Better outcomes for SEL-212 than placebo
With the higher dose, the primary endpoint was achieved by 56 percent of patients in DISSOLVE I and 46 percent in the DISSOLVE II trial. The lower dose was less effective, with response rates of 48 percent and 40 percent, respectively.
In both studies, the outcomes were significantly better with SEL-212 than with placebo, which yielded responses in just about 4 percent and 11 percent of patients, respectively.
Results were similar when limited to the subgroup of patients aged 50 and older. However, in DISSOLVE I, there was a larger gap between the dosages (response rate of 65 percent with the high dose and 47 percent with the lower dose). Rates were comparable at 47 percent and 44 percent in DISSOLVE II.
“We also saw significant reductions in serum uric acid for all treatment groups vs placebo,” Baraf said. The mean percentage change was –62.3 percent and –58.3 percent in the high- and low-dose groups, respectively, in DISSOLVE I, and –58.1 percent and –52.2 percent in DISSOLVE II, respectively.
Safety data pooled from the two trials showed that 45 percent of patients irrespective of drug assignment had gout flares. Infections were reported in 23 percent, 18 percent, and 17 percent of the high-dose, low-dose, and placebo groups, respectively.

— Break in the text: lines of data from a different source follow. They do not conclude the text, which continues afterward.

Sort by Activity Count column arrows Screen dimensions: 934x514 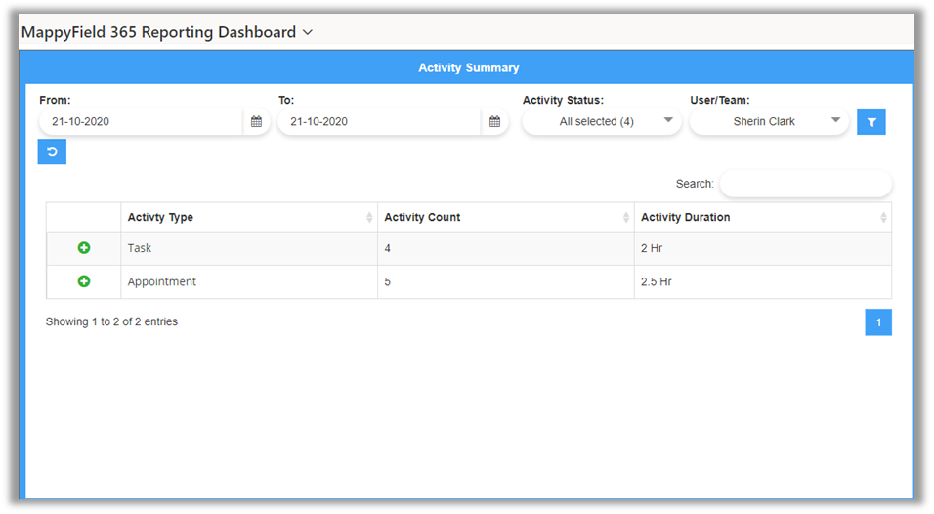(x=626, y=218)
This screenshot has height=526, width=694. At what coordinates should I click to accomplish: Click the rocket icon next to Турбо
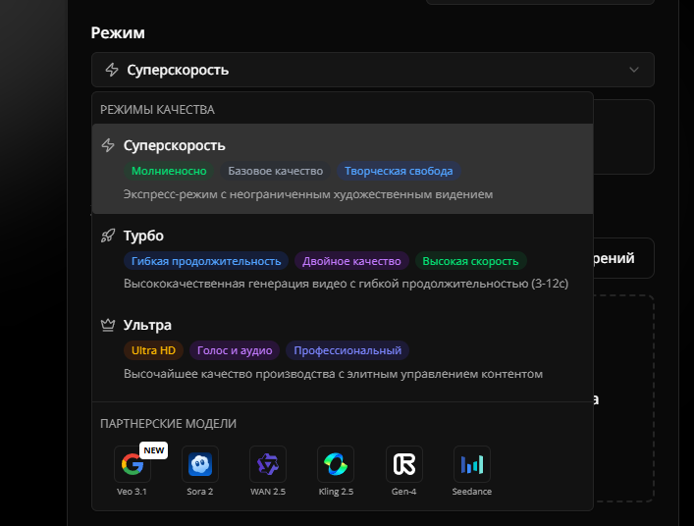(109, 236)
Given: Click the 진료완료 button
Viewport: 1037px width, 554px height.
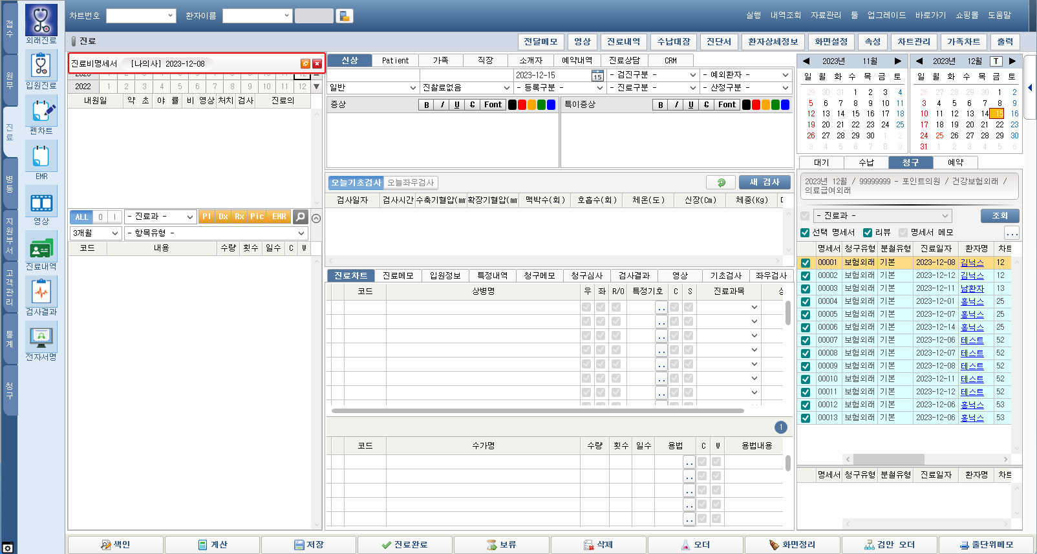Looking at the screenshot, I should click(x=405, y=545).
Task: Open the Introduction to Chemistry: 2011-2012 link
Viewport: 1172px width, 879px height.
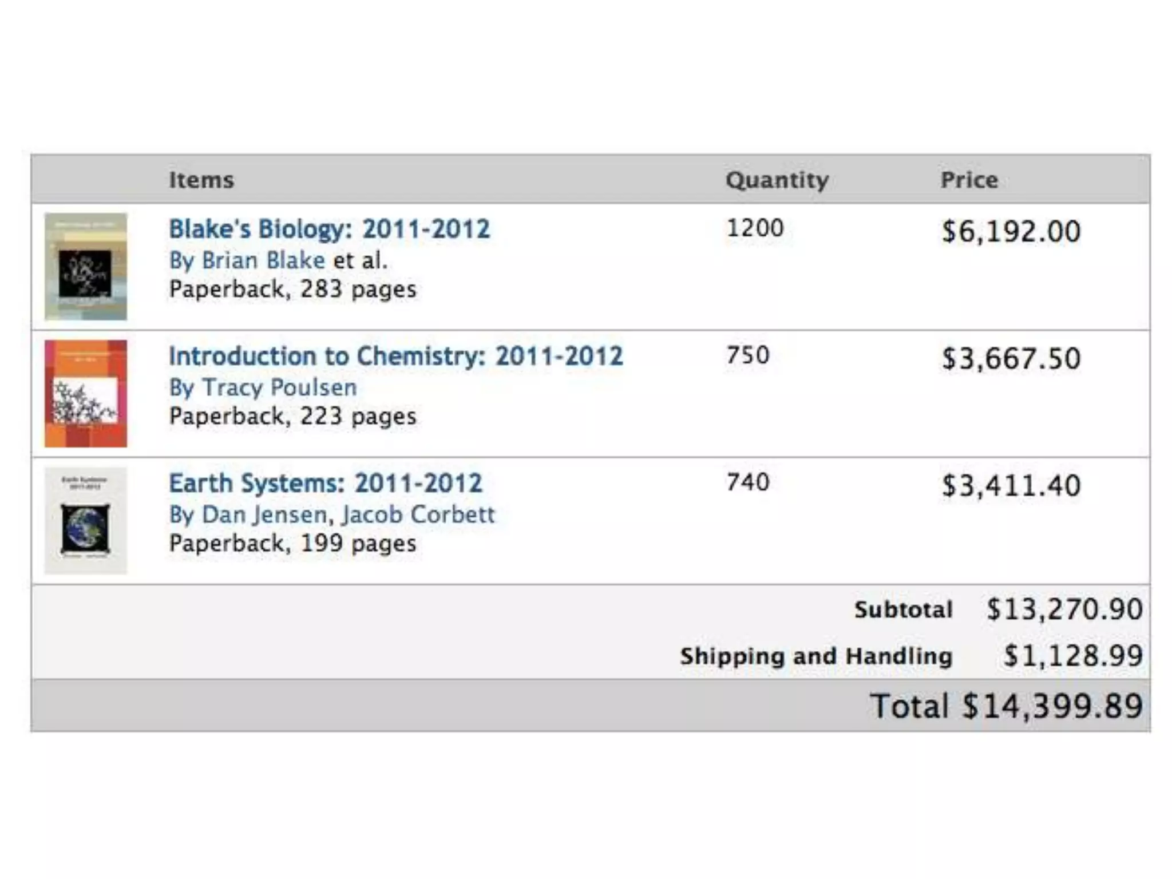Action: [x=395, y=357]
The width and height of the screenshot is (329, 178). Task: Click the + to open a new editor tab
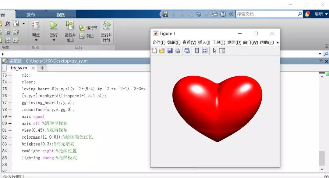pos(42,68)
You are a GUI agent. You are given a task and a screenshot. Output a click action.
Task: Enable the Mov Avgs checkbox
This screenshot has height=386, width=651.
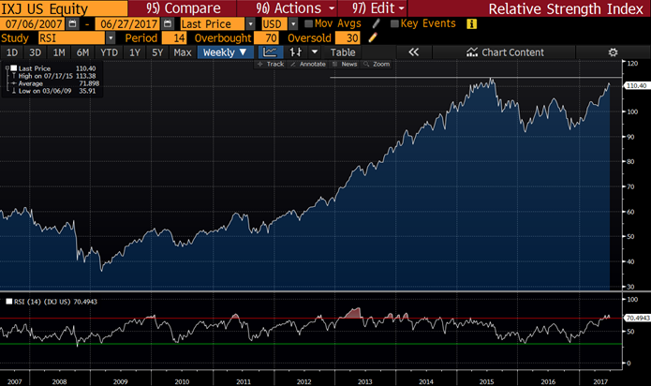(309, 23)
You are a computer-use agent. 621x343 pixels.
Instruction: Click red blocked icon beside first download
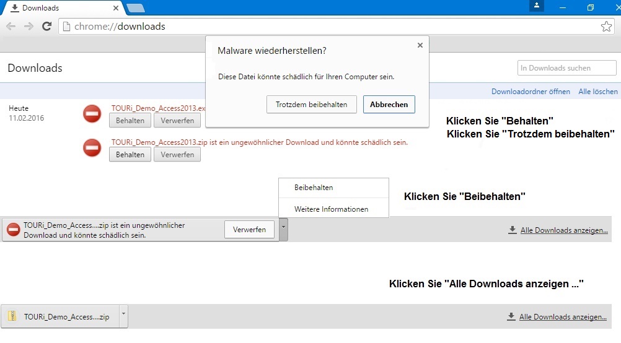coord(92,114)
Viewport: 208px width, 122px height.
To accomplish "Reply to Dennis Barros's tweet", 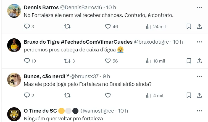I will coord(27,26).
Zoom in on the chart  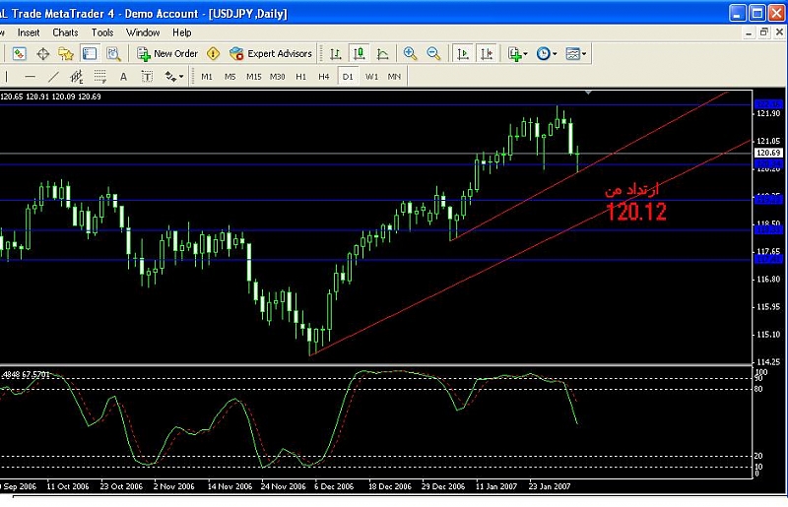[410, 54]
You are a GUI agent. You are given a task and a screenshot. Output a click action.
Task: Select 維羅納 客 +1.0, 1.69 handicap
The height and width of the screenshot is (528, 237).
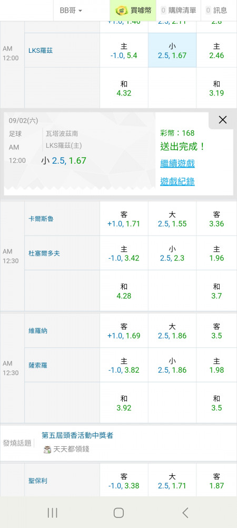(x=124, y=331)
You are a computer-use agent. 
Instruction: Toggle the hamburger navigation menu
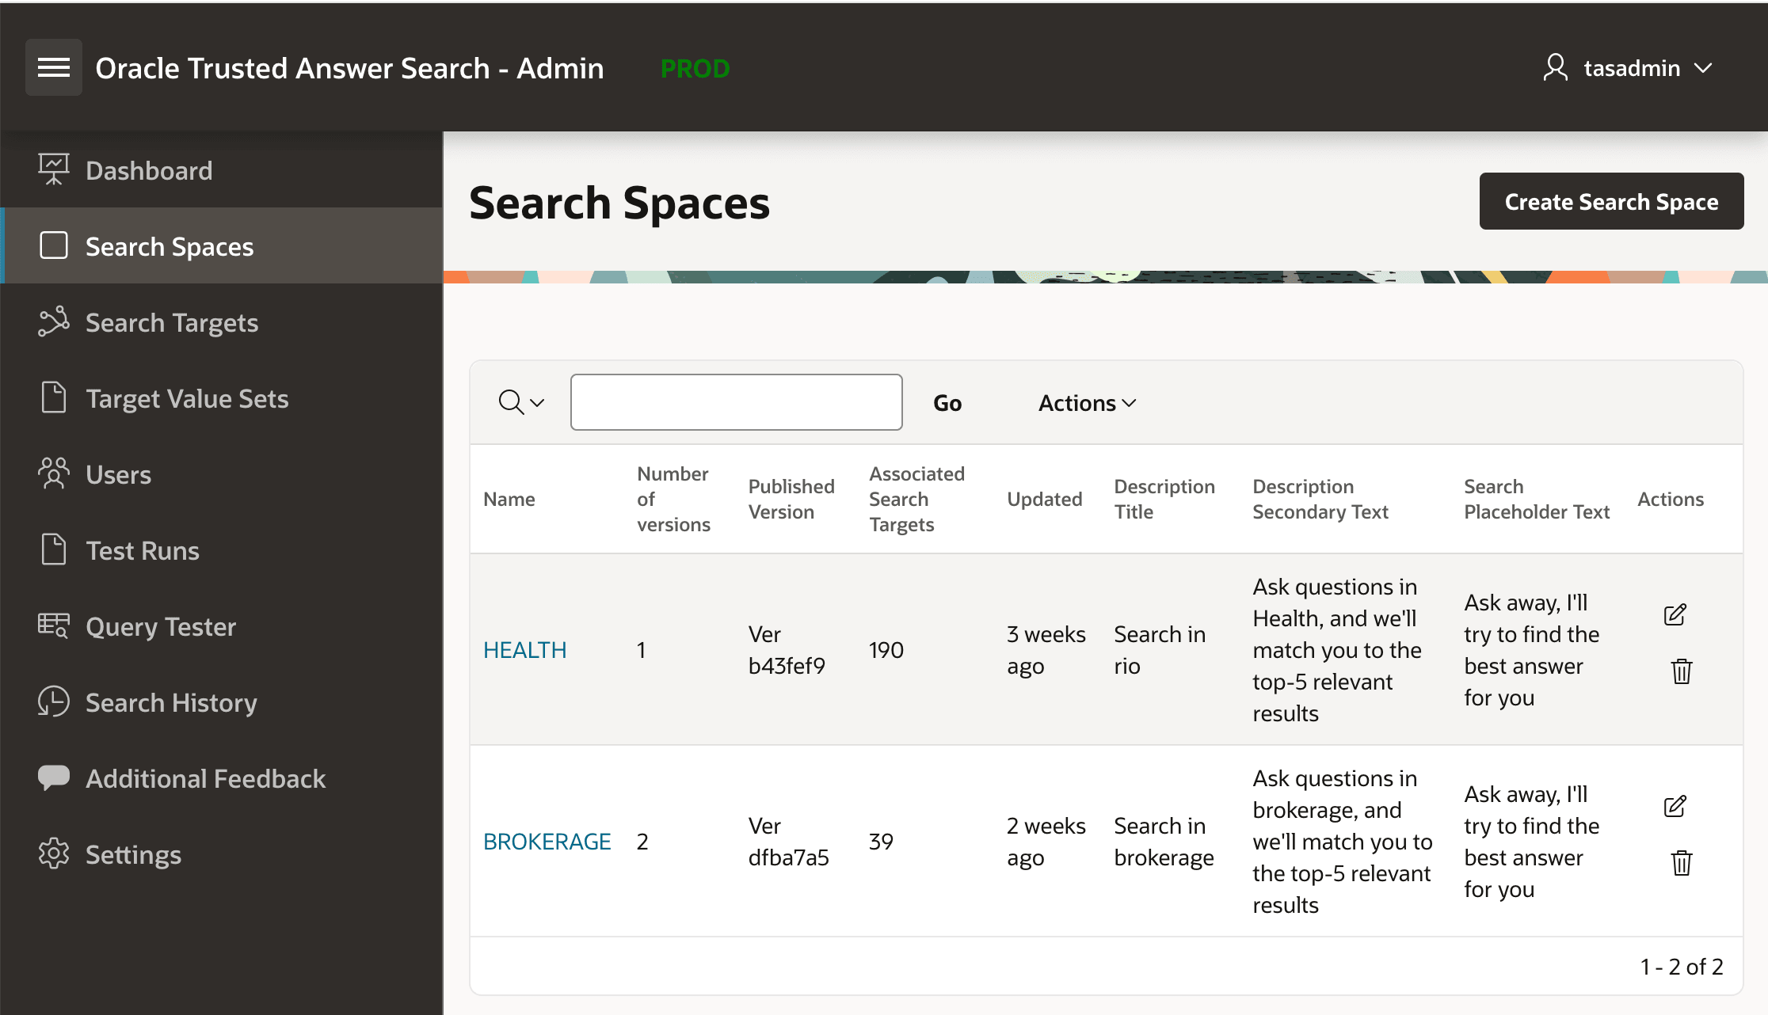click(53, 67)
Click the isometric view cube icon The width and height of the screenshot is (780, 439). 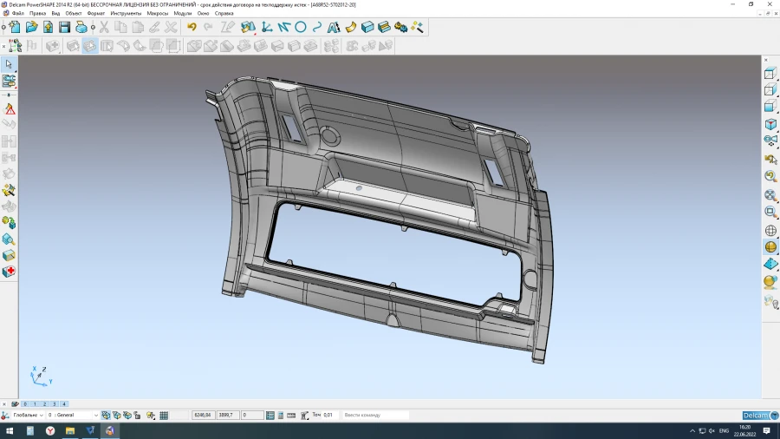[770, 124]
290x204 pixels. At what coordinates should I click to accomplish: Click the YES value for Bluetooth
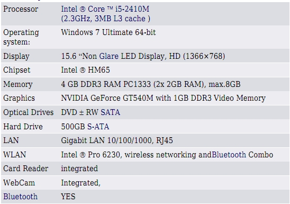click(68, 197)
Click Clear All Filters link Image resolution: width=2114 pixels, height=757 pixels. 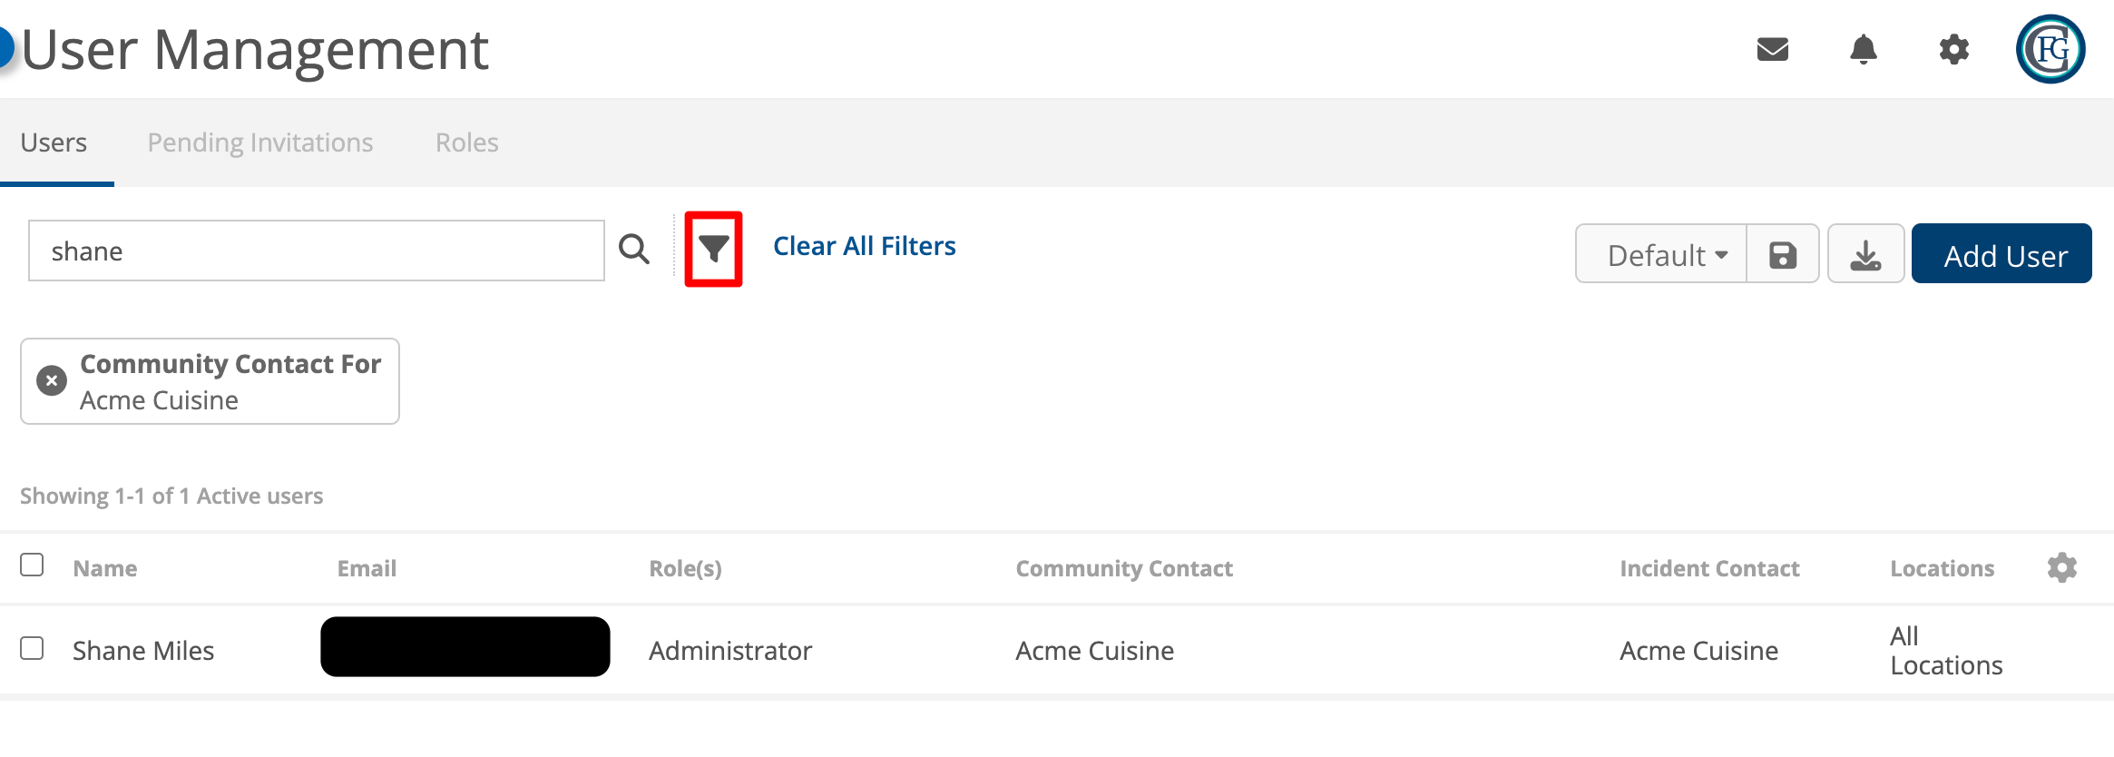[x=864, y=246]
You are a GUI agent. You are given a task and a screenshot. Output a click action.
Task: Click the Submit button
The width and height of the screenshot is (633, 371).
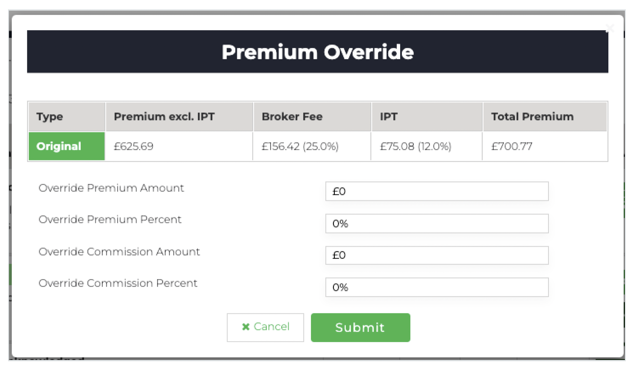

There were infrequent infusion reactions (7 percent in both active-treatment groups vs 2 percent in the placebo group). Serious adverse events were more common with SEL-212 (15 percent in the low-dose group, 7 percent with the high dose, and 2 percent with placebo). There were four anaphylaxis episodes reported.
The 6-month safety extension of the DISSOLVE I trial showed that 75 percent of patients who completed 6 months of SEL-212 treatment as responders were still on treatment at 12 months, with no infusion reactions or safety signals.
The best is yet to come
Baraf said more data are being awaited with enthusiasm on the clinical secondary endpoints targeted by SEL-212 therapy. This early, its manufacturer is already looking at US license applications next year.